You can use lemon balm as an ingredient in a soothing tea, perfect for unwinding after a stressful day. This herbal medicine plant helps promote sleep, soothes digestive issues, alleviates anxiety, and treats itchy insect bites. Lemon balm can also treat colds sores and other viruses with its antiviral properties. It may also relieve headaches, menstrual cramps, indigestion, and nausea. Studies reveal that this medicinal plant can help ease anxiety and stress, and researchers are also studying it as a possible treatment for type 2 diabetes.

It may also improve cognitive function and have benefits for heart health. Lemon balm essential oil is ideal for alleviating skin conditions, dementia symptoms, and more. Make sure to plant lemon balm during the warm weather of late spring, after chances of frost have passed. Check the soil’s moisture every few days, and water the plant when the top inch of the soil becomes dry. Regularly feed the lemon balm plants with water-soluble plant food to maximize leaf production.


32. Dandelion

Dandelions are highly nutritious, from root to flower, aid in inflammation, and contain potent antioxidants. This plant also may help with blood sugar management, reduce triglyceride and cholesterol levels, and lower blood pressure. By ingesting this herbal medicine plant, it can help you lose weight while promoting the health of your liver. Dandelions can also help with digestion and constipation and may have anti-cancer effects. It may also support healthy bones, boost immune health, and improve skincare treatment.

While dandelion seeds can germinate in different dirt and light conditions, they usually thrive in loose, well-draining, fertile soil. Be sure to sow your seeds directly into the soil six weeks before the last frost of the spring. Once sprouted a few inches above the ground, thin your dandelions back to about six inches between each plant to prevent overgrowth.


31. Marigold

Marigolds aren’t just pretty to look at; people can use this herbal plant for medicinal purposes.
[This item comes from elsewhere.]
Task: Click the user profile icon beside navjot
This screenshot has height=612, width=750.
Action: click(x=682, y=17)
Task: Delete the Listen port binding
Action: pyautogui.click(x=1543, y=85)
For example, marigold can heal skin wounds, burns, and rashes. Presented in marigold flowers, flavonoids have exhibited cytotoxic, anti-inflammatory, and inhibitory activities against cancer, melanoma cells, and leukemia. This type of medicinal plant can also treat menstrual pain and skin conditions while helping detoxify the body.

People use it as a substitute for injections, paddings, or surgery to treat bursitis or inflammation of the bursa sac that often causes severe pain due to the swelling. Marigolds also naturally repel insects. Marigolds are easy to grow from seed, so you don’t have to be an expert gardener. Directly sow them into the ground or start them indoors a few weeks before the end of winter.


30. Lavender

Lavender can be used to relieve anxiety and stress-related headaches. If it’s in the form of essential oil, massage it into your shoulders and temples. You can inhale the steam by putting essential oil into hot water. By placing a few drops of lavender essential oil into a hot bath, you can soak the stress away. You can also turn the plant into an herbal tea to sip on. When applied topically to the bites and stings, lavender can relieve the pain and reduce inflammation and swelling.

This herbal plant also has antimicrobial properties that, when applied directly to a wound, help prevent them from becoming infected. When planting lavender, make sure it’s in low to moderately fertile soil, and depending on the variety, plant each plant 1 to 3 inches apart. To grow best, lavender needs full sun and well-drained soil. Keep reading for more herbal medicine plants that have natural health benefits.


29. Parsley

Parsley has many health benefits, including protecting the heart, boosting immunity, fighting inflammation and cancer, supporting gland health, treating edema, menstrual problems, and promoting bone health. This plant also aids in digestion, treats diarrhea, improves oral and liver health, and improves kidney health. It also Exhibits antibacterial properties, improves ear health, treats night blindness, and rejuvenates blood vessels.

You can grow parsley seeds directly into the garden, winter sown, or start indoors. The method you choose depends on the climate you live in. If you live in a cold environment, start the seeds indoors. If you live in warmer growing zones, you can directly sow the seeds into your garden.


28. Ginseng

Having beneficial anti-inflammatory and antioxidant properties, ginseng can also improve brain functions such as behavior and mood. It may strengthen the immune system and help reduce the risk of certain cancers. Ginseng can also promote energy and help fight fatigue, and is beneficial for controlling blood glucose levels for those with and without diabetes. Research has also shown that, in men, ginseng may be used as an alternative for the treatment of erectile dysfunction as well.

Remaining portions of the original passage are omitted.